See the Hackers Guide on VM areas

In the first part of the VM assignment, you must create Weenix's low-level virtual memory facilities: vm_area_t's. You need to make sure that you can create and add vm_area_t's to a process's virtual address space. These structures will do nothing by themselves but will be used later to look up mappings between the process's address space and "real" addresses.

Functions you will need to write in vm/vm_area.c:

    void       add_vm_area     (proc_t *proc, vm_area_t *newvma);
    int        find_page_range (proc_t *proc, int npages);
    vm_area_t *find_vm_area    (proc_t *proc, unsigned long vfn);
    int        is_range_empty  (struct proc *proc, unsigned long startvfn, unsigned long endvfn);

A debug function you should take note of in vm/vm_area.c:

    void dbg_dump_mappings (proc_t *p);

Anonymous Objects

See the Hackers Guide on Shadow Objects

You should notice while implement VM areas that each area has an associated VM object backing it (the VM object manages which pages are loaded into that region of virtual memory). In S5FS you used the VM objects of your block device to fill VM pages as you needed data from disk, but it does not make sense to back VM areas with the data you have on disk (unless of course you have an mmap-ed file). What you actually want is objects which initialize pages by filling them with 0's and keep pages in memory as long as necessary. We will call these objects anonymous objects since they are not backed by any persistent data. The objects described would be trivial to implement, but we wish to implement them in such a way that they can be used as shadow objects. Therefore an anonymous object can either work as described above, or it can "shadow" another VM object, see code comments and the Hackers Guide for details. Before trying to implement the code for this section it may help you to look over the lectures on virtual memory pertaining to shadow objects.

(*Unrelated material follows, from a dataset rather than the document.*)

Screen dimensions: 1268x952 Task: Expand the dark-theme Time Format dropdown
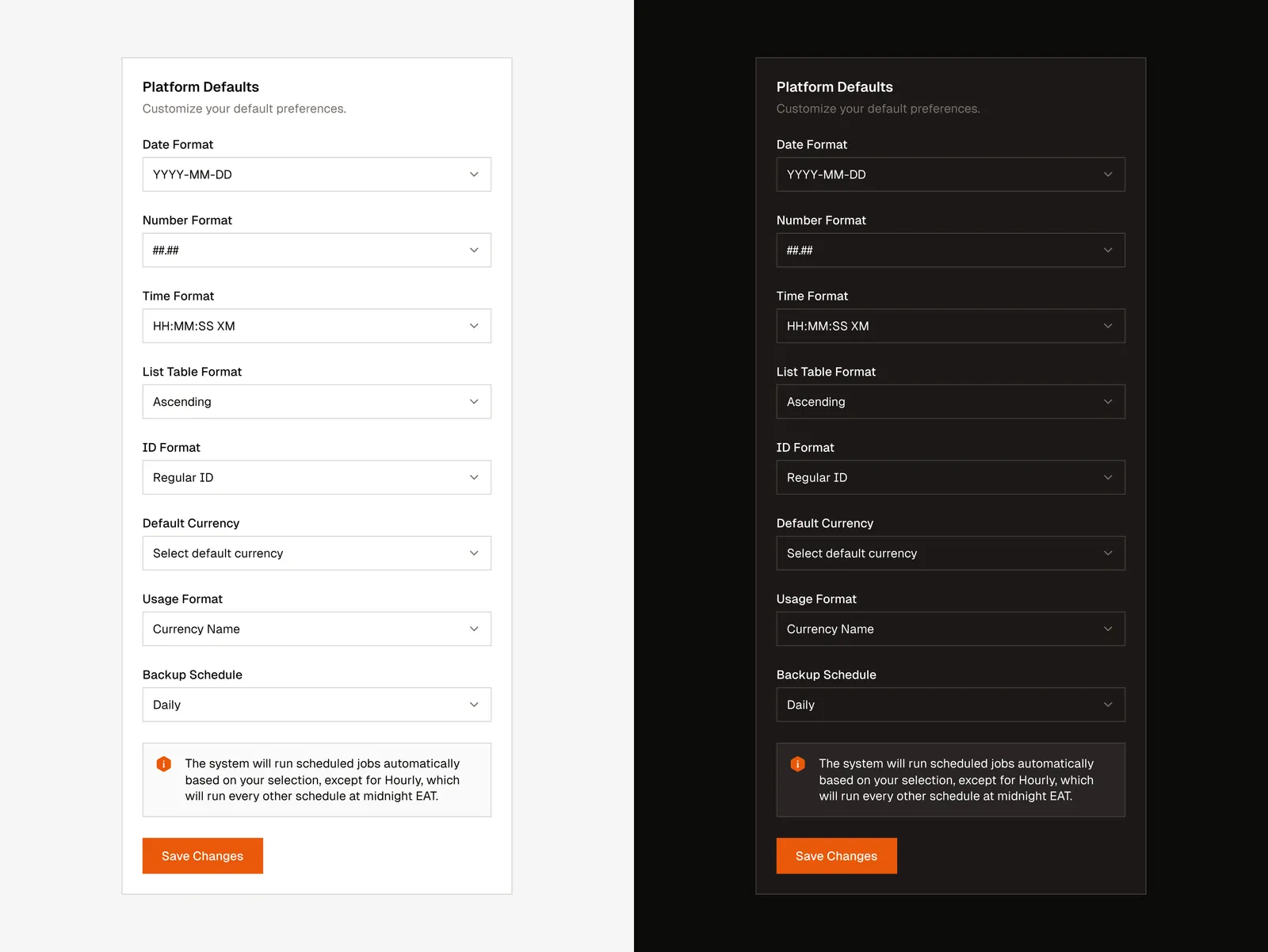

Files you will need to write code in in vm/vm_object_an.c:

    void         an_init    ();
    vm_object_t *an_create  ();
    void         anref      (vm_object_t *o)
    void         anput      (vm_object_t *o)
    int          anreadpage (struct vm_page *vp)

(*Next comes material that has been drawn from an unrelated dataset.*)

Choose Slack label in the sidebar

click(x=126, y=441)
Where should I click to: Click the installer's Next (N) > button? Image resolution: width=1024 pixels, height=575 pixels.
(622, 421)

The Memory Management Unit

See the Hackers Guide on the MMU

To understand how memory management works in Weenix make sure you read the lectures on virtual memory very closely, and take a good look at the Hackers Guide on virtual memory. A good portion of memory management is done for you, but you will have to cope with filling in page table entries when page faults occur, flush the TLB when necessary, and manage copy-on-write pages (for fork()). You will also need to make sure that pages which are not backed by files (i.e. anonymously mapped) remain pinned, so they do not get paged out by accident.

There is one function you will need to write in memcore/mmu.c:

    void mmu_handle_pagefault (unsigned long vaddr, int cause);

There are several functions prefixed with dbg_print_* in kernel/pagetable.c which you may find useful for debugging.

Process Memory Management and mmap

mmap and munmap

These functions are higher-level methods for creating and destroying VM areas. Read the manual pages for mmap(2) and munmap(2) (preferably the Solaris ones)[1] to understand all of the interactions between various parameters. You are also strongly advised to to take a look at our version of mman.h in include/weenix/mman.h so that you know what flags to support.

Functions you will need to write in vm/mmap.c:

    int do_mmap(void* addr, int len, int prot, int flags, int fd, int off, void **ret);
    int do_munmap(proc_t* proc, void *addr, size_t len);

Process Memory Management

There are a few other routines you will need to have to manage each process's memory mappings. Some of these you will probably recognize as unused stubs from previous projects.

Functions you will need to write in kernel/proc.c:

    void proc_clear_vm     (proc_t *p);
    int  proc_add_anon_map (proc_t* proc, int lopage, int len, int prot, void **ret);

Function you will need to write in vm/brk.c:

    int do_brk (void *addr, void **ret),;

Function you will need to edit in kernel/kthread.c:

    int kthread_init(proc_t* proc, kthread_func_t func, long arg1, void* arg2, int kernel);

You will need to change the thread creation mechanism so that it will differentiate between a user and kernel stack. Up until now everything was running in kernel mode so you had those two stacks pointing to the same memory without consequence.

Traps and User Memory

Accessing User Memory

The code to handle traps and access user memory from the kernel has been done for you. Most of these functions need to check to see if a region of user memory is valid. This happens through the magic of the following two functions:

Functions you need to write in vm/useracc.c:

    int addr_perm  (struct proc* p, const void *vaddr, unsigned perm);
    int range_perm (struct proc* p, const void *avaddr, int len, unsigned perm);

System Calls

The majority of the system calls have been written for you. In order to give you some understanding of the process involved, however, you will need to write a few yourself.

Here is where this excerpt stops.